The cool phase of the Pacific Decadal Oscillation began about 2002 and will thus last another dozen years or so. Then we might get a few years of renewed moderate warming. The impact will be modest, however, because the Europeans now agree with the Russians that there will be a Solar Sunspot Minimum, probably before 2040. The Minimum will deliver 60 years colder than we’re seeing today. The sunspot minimum will be imposed over both the Pacific Oscillation and the long Dansgaard-Oeschger Cycle.

Beyond 2100, further CO2 impact will be minor. The atmospheric bands become CO2-saturated and CO2’s impact will decline logarithmically (rapidly) toward zero.  We now understand that the first CO2 impacts in the 1940s must have been the strongest. Even so, our temperatures declined sharply enough to foster predictions of another Ice Age in the 1970s.)

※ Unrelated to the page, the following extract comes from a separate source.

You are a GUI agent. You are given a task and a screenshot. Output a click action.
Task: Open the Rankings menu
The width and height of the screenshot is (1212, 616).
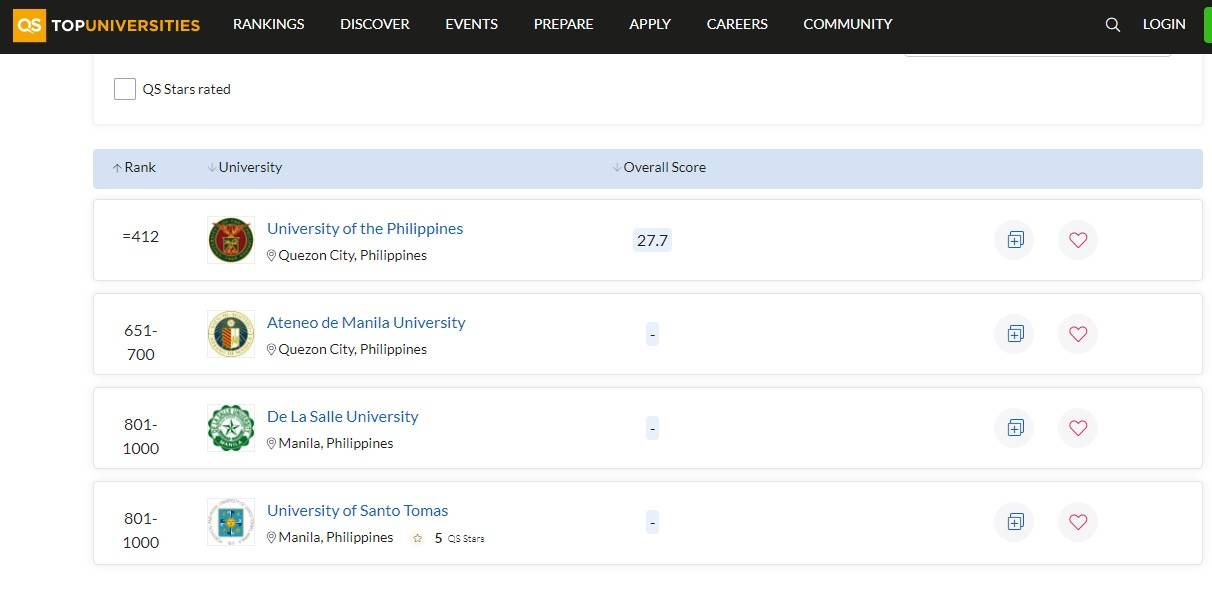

It’s not so much that the IPPC’s models are wrong—it’s that they are so radically overwrought. Both sides of the debate agreed on the 1 degree C, but that wasn’t enough to scare anybody. The modelers thus decided to guess that a warmer world would have a moister atmosphere. That would amplify the Greenhouse Warming impact of the CO2—and resulted in predictions of 4 or 7 or even 12 degrees C of warming! Unfortunately, their guess was wrong. The NASA satellite data don’t show any increase in atmospheric moisture over the years since 1979.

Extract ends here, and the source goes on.